About two-thirds of the way round there is one atmospheric, cinematic room surrounded by deep, blood-red velvet drapes in which Isaac Julien’s powerful anti-slavery film Lessons of the Hour plays – suddenly, the voices of those who have suffered are in the foreground. But the room beyond this is the most breathtaking: with darkened, deep blue walls it features the haunting soundtrack and scenes from black British artist John Akomfrah’s anti-whaling, anti-slavery film Vertigo Sea (revealing, frame by frame, man’s inhumanity to mammal). Next door to this is Ghanaian artist El Anatsui’s stunning parade of bruised and battered refugees, Afua’s Surviving Children, conjured in driftwood El Anatsui fished out of the Danish sea, and carved and scorched by the artist into this haunting procession. Set against the flaming anger of Frank Bowling painting Middle Passage, it’s as if the sun is setting on this tragic scene.

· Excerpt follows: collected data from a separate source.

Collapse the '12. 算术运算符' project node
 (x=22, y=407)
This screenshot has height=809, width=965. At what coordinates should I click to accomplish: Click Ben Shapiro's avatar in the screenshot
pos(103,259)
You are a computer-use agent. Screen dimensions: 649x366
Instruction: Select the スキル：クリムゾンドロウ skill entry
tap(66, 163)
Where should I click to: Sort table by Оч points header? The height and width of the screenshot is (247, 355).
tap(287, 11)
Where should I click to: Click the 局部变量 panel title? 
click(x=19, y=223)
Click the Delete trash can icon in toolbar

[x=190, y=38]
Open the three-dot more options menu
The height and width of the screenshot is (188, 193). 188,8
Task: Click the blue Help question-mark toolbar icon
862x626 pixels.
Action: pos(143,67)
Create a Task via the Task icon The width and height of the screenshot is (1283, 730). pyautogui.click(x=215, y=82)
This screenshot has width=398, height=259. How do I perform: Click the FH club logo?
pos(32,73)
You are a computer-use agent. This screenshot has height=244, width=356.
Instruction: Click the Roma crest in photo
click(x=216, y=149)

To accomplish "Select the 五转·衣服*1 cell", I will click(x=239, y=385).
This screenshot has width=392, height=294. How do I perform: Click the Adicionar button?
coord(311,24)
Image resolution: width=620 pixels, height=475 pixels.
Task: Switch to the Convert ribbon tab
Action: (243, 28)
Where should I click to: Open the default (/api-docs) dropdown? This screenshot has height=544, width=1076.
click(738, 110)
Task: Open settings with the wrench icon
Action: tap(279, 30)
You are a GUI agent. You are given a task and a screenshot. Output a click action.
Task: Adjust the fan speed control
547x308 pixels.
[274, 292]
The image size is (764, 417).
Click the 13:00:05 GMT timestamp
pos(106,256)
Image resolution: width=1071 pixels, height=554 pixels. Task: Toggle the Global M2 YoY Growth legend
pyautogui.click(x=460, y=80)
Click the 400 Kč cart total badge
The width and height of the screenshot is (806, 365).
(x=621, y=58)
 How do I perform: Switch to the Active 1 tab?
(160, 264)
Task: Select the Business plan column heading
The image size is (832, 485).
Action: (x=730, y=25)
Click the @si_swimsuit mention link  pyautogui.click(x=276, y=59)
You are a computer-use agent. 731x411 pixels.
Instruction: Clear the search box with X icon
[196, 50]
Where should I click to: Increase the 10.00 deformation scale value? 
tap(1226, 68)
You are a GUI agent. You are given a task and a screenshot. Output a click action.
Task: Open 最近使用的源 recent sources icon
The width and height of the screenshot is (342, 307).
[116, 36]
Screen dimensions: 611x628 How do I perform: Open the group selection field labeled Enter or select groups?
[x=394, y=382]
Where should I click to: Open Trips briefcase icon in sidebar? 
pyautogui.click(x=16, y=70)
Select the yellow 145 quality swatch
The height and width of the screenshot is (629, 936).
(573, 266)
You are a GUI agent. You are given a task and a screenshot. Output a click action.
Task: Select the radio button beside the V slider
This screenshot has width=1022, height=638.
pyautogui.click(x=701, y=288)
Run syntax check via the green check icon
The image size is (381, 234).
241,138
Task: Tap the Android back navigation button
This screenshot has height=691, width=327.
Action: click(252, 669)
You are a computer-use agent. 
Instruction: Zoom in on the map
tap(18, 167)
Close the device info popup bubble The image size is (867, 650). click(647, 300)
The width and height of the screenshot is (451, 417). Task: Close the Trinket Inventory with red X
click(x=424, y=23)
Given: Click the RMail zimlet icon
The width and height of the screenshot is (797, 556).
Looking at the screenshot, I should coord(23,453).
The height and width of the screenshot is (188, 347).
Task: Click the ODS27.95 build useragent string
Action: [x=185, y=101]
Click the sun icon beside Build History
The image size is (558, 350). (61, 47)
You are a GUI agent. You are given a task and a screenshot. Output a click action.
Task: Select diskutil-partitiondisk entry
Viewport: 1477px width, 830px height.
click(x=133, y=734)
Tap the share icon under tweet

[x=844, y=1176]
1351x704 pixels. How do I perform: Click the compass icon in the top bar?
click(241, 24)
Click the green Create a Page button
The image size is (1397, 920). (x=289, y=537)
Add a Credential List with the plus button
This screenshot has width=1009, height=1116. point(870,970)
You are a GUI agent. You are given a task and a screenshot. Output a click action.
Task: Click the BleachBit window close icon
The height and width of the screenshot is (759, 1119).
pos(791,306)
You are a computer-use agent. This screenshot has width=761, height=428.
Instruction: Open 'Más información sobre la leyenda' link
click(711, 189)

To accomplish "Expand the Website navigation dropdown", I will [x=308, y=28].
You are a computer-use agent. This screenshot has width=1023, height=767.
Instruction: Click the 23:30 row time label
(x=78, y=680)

And indeed there is joy in the following two rooms, filled with Lubaina Himid’s colourful characters (100 cardboard cut-outs, the outfits and postures of which demonstrate their slave status on one side, while short caption on the back offer up their ‘real’ names and identities).
At the end of our tour, Ali says: ‘ I think what we are really good at is giving the objects space to say what they need to say – and respecting and knowing what that is.’ I’d second that.